「花は咲き乱れる」・1

放射能を語るとき、一般的に何か粒のようなものが有ってそれが摂取されたり、上から降ってきてかかるようなことを思うのは、正確には誤認である。

放射能と言う言葉は放射線を出す能力のことであり、これをして言うなら人体も微弱な放射線を出す能力が有り、いわゆる放射能である。

生物が影響を受けるのは実は核物質そのものではなく、その物質が放出する放射線によって細胞が傷つけられることを指していて、その意味では今回福島原子力発電所の事故で外気に放出されていると思われる放射性物質とは、放射線を出す能力を持つ物質が放出されていると言う事であり、微弱な放射線であれば、長時間放射線に晒されていなければ人体に影響はなく、また細胞もその程度ならすぐに傷を修復する能力がある。

2011年3月16日現在、福島原子力発電所の事故は、客観的に見るなら既に制御できるかできないかと言えば、制御不能の状態に陥っている可能性が高い。

こうしたことからもはや放射能漏れが確実になってきた事実を鑑みるなら、今後はその影響について、最大の鍵を握っているのは気象と言う事になるが、3月16日、関東沖にある2つの低気圧は西、若しくは北の風を関東に呼び、福島原子力発電所事故によって施設外部に放出された放射線汚染物質は、この関東沖の低気圧に向かって吹く北風に乗って関東地区へ飛散している。

唯これは福島原子力発電所から放出されている放射線量にも関係するが、強風によってかなりの距離を飛散するために、福島原子力発電所付近で観測される放射線量と同じ数値の放射線量が関東に飛散していると言う訳ではなく、その放射線量は人体に決定的な影響を及ぼすレベルにはならず、今後日本の太平洋沿岸を通過する低気圧の移動と共に、放射線物質の飛散現象は回避されていく。

だがここで一つ問題が残るのは「水」の汚染であり、低気圧に引き寄せられるように低気圧の中心に向かって引き寄せられた放射線は雨や雪となって地上に還元され、これが地下水脈や、水道浄化施設内の水を汚染する恐れがある。
一般にこうした事故で発生する核物質の半減期は短いとされていて、影響としては今の所それほど大きな汚染が起こるとは考えにくいが、低気圧が関東沖から移動した後、各自治体は水道水や地下水脈の水質検査を実施することをお勧めしておく。

ただし福島原子力発電所付近に水脈や水系を持つ飲料水は、現時点でもその摂取には注意を要し、この付近ではせめて乳児のミルクだけでも水道水ではなく、市販飲料水が使えることを祈るばかりである。

またこの福島原子力発電所の事故はその収束に関して、最速でも1ヶ月、最悪の事態では3ヶ月以上の時間が必要になるが、最悪の場合の収束とはソビエトのチェルノブイリ原子力発電所事故と同じ事態であり、人体に影響が出始めるのは事態が収束してからと言う可能性も有り得る。

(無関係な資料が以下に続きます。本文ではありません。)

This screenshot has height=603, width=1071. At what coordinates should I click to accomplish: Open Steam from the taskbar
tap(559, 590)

また地震に関して、2011年3月15日、23時30分頃に発生した静岡県東部を震源とするM6の地震は最大震度6強を記録したが、この地震は厳密には2つの震源を持っている可能性があり、最初の地震が23時28分、そしてもう一つの地震が23時31分頃に発生しているように思える。

この地域は「相模トラフ」と「駿河トラフ」、それに北米プレート、ユーラシアプレートが交差する接点になるが、相模トラフの東端が先の日本海溝地震(東日本大地震)の最南端であることを考えるなら、広義ではこの地震は日本海溝地震の余震と言う事ができる。
しかしこうした傾向は2011年3月11日、14時46分に発生した日本海溝地震(東日本大地震)直後から予想されたものであり、ここで震源が2つあったと言う仮定が成り立つなら、概念として2つのプレート境界でストレスが放出されたと言うことになる。

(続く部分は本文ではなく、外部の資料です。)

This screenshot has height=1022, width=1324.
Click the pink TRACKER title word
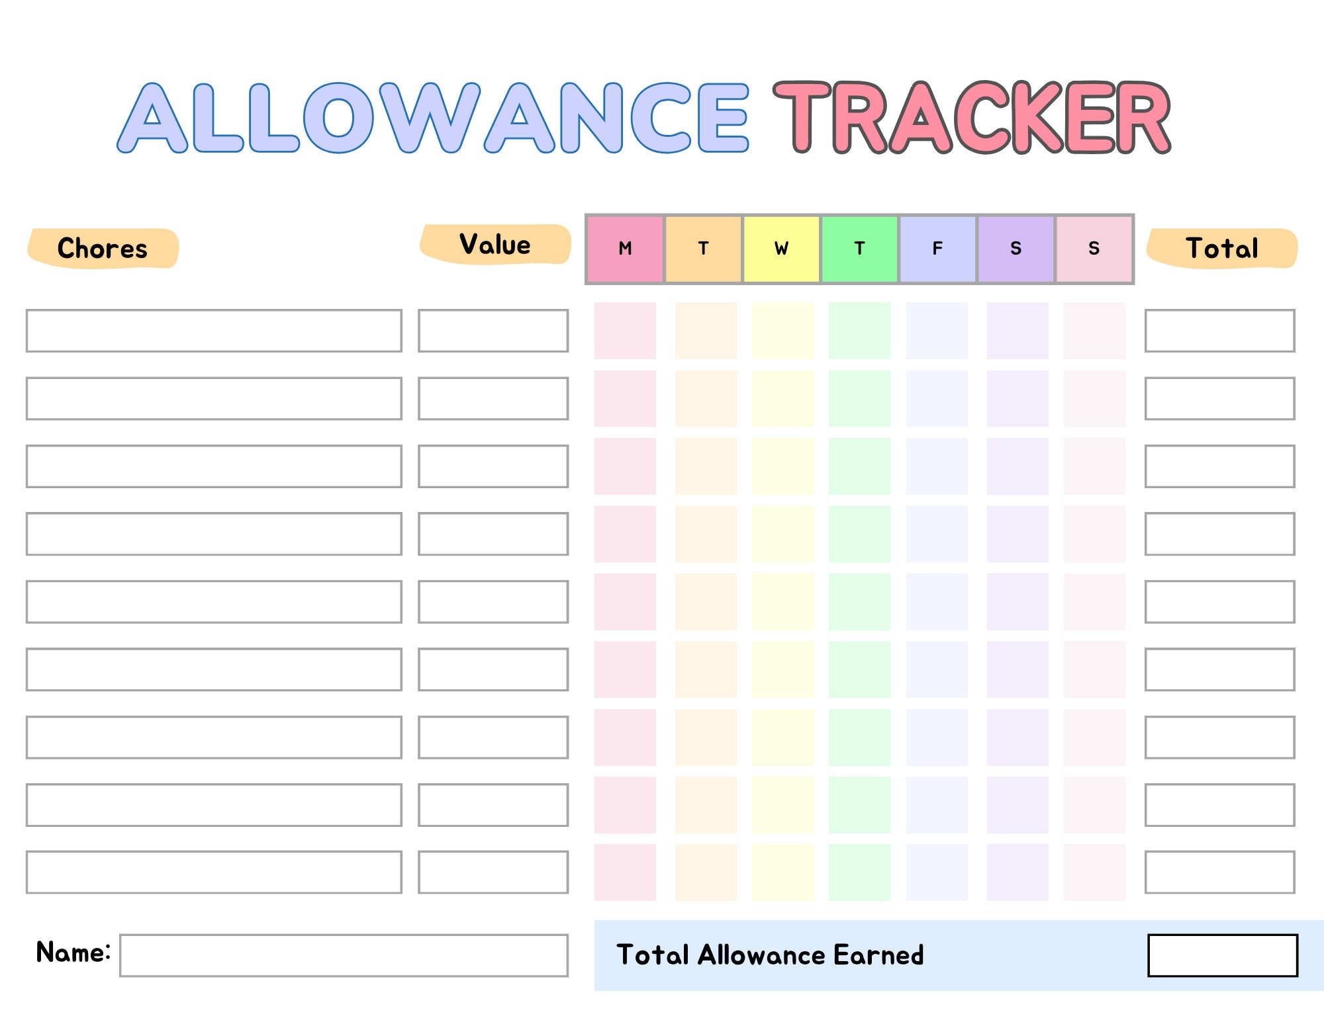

ここから導き出されるものは、その1つ目が関東地方の地震であり、今回の静岡県東部地震の発生は従来だと関東地震に直結するものではないが、これまでの流れとして日本海溝地震が隣接する全てのプレートに影響を与えていった事を考えるなら、次にある程度の規模の地震発生を推測するとすれば、まず関東がその筆頭に上がってくることになる。

そして僅かな差ではあるが、この関東に続いて大地震発生の可能性があるのが、濃尾平野、中越沖、秋田県日本海側、北海道西南へと続くユーラシアプレート境界と言う事になる。
関東方面の方は更なる注意が必要であり、濃尾地方、中越、男鹿(おか)半島付近の海域、北海道南西沖海域の方も警戒して頂きたい。